Figure 4: Schematic of MPI Video interface showing the video data streams and
the remote server, and the interface at the local user site. The local
interface uses a HTML browser for initiating form-based queries and
displaying text and image based system information, and a VRML browser
for interacting with a three dimensional dynamic model of the underlying
video data. Interactions between the different components are also shown.
The client side is made dynamic and intelligent using
behaviors.
Figure 4 shows schematically the various components of a WWW-based MPI Video system and some interactions between the components. To implement such a WWW-based MPI Video system, we need technologies for:
Unfortunately, the current WWW technology is designed to present and provide rudimentary interactions with two dimensional layouts. While this has proven to be sufficient for most of the current set of WWW-based interactive video and video database systems[23, 19], our user information specification paradigm, which allows the users to interact with the system at a content level instead of at the data level, cannot be easily implemented with this technology.
VRML[14], which is being designed primarily for multiuser interactions (``a scalable, fully interactive cyberspace''[15] such as Stephenson's Metaverse[20]), is currently usable as a way of presenting static 3D content on WWW. For our current implementations, we use a behavior-enhanced VRML prototype, VRBS[13] to present dynamic 3D content as well as provide rudimentary 3D interactions. Because this implementation uses VRBS[13], a experimental VRML behavior system that is not widely used, we cannot make it available on the WWW for wide accessibility until it is reimplemented using VRML 2.0 in a few months. At the time of writing, standardization of behaviors in VRML is underway, and the features we need to provide complex user interactions are being discussed (e.g, Moving Worlds proposal[18]).
Figure 5: Snapshot of an MPI Video WWW interface prototype showing
dynamic models based on live events in a 3D (VRML) browser, a set of
associated queries in an HTML browser and results of some queries.
Figure 5 shows a sample session at a client (user) site which uses the VRML browser, the HTML browser, and other applications[8]. The information is presented using the VRML browser, with interesting dynamic and static portions of the scene hyper-linked to either related VRML worlds or HTML query forms.
For the session shown in Figure 5, we used a campus courtyard with pedestrians covered with six video-resolution cameras. The video sequence was digitized at 10 frames per second and processed by the MPI Video modeling system. (A Quicktime video segment is available). The dynamic objects in the environment were detected and tracked to create a database of object ids, object locations, video clips, and related information built using flat files and dbm files.
Interface to this database is at two levels: via CGI scripts that interact with the underlying database, and via the VRML and HTML browsers that construct queries based on user input. All context information required to answer these queries is encoded as parameters to the CGI programs. Currently, the server answers all queries. As we will discuss in the Section 4.3, since information about objects, their locations, and their structure is continuously sent to each client, the client has the necessary information to answer a large class of queries without going to the server.
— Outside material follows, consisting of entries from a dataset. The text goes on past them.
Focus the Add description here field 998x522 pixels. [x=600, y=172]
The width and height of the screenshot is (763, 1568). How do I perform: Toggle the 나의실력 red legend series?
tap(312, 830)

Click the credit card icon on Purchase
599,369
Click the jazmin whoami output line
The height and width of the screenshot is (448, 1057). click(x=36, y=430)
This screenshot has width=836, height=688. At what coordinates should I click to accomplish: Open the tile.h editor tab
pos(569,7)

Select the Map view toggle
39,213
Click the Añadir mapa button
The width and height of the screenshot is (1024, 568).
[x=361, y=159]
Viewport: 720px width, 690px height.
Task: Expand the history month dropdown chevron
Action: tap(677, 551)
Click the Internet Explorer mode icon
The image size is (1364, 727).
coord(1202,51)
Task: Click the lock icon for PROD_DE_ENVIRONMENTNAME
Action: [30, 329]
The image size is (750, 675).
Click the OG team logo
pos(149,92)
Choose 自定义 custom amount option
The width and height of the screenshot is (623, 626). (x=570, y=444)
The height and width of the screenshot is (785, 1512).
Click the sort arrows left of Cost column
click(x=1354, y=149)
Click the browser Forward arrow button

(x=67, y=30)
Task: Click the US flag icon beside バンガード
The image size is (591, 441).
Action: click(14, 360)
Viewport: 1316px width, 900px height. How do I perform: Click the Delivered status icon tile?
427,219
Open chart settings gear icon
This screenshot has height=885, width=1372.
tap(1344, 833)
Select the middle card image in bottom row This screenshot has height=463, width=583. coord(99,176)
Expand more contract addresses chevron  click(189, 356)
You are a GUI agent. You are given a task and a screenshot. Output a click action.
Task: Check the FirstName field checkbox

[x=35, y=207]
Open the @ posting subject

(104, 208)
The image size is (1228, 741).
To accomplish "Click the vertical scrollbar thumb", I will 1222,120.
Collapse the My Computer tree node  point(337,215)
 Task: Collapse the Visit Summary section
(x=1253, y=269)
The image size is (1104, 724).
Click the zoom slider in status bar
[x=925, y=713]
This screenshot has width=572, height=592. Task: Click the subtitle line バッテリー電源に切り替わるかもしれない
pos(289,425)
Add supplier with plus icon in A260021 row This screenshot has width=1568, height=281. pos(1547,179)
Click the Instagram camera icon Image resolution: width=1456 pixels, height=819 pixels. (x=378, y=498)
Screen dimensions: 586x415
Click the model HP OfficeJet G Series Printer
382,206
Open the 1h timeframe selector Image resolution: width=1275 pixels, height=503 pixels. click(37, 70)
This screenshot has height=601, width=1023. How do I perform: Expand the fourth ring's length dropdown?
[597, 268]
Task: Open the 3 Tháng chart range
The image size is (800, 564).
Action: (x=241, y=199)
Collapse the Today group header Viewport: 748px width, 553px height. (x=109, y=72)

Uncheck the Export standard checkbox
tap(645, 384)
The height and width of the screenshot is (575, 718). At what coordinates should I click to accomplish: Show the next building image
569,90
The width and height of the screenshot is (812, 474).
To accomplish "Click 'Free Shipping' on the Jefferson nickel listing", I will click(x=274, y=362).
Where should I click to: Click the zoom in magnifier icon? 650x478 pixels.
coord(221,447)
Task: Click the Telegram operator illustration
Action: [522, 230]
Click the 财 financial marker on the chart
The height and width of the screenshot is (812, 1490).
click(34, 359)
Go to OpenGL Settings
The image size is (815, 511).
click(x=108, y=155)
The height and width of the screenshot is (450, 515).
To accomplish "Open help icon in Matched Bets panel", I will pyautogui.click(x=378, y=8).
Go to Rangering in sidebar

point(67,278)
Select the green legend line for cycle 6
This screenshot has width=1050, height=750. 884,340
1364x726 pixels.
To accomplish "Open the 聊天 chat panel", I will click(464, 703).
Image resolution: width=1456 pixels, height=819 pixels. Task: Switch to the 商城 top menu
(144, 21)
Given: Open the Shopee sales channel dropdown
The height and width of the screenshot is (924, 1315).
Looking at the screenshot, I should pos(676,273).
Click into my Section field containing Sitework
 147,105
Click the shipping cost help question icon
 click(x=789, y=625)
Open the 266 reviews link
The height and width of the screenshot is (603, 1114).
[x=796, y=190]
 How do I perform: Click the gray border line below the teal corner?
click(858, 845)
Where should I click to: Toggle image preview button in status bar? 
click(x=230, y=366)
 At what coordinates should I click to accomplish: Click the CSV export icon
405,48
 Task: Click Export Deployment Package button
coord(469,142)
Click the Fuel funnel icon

Using a combination of VRML and HTML browsers, the current system handles several types of queries:
Instead of selecting from a small number of real camera perspectives, a generalization of this query[7] would be to combine the virtual camera concept of Immersive Video[12] with an unconstrained or loosely constrained best-view criterion. Two examples of this type of query would be: show me this play from a panoramic point[25], and show me this play from the viewpoint of Player Z.
To handle these queries, two client-side behaviors are implemented:
While the prototype described above is useful in testing all forms of communication -- server and VRML browser, server and VRML behaviors, VRML behaviors and browser, server and HTML browser, VRML browser and HTML browser, etc. -- it contained only limited user interaction in 3D: viewpoint control and object selection. Even with the other queries being handled using HTML forms, this prototype is a significant step forward towards intuitive interactive video interfaces. To further advance the interface, we need to handle the types of user interactions described in Section 3.2 using VRML. The discussion in this section is based on the current version of one of the VRML 2.0 proposals[18]. We can safely assume that the VRML 2.0 standard will provide similar functionality.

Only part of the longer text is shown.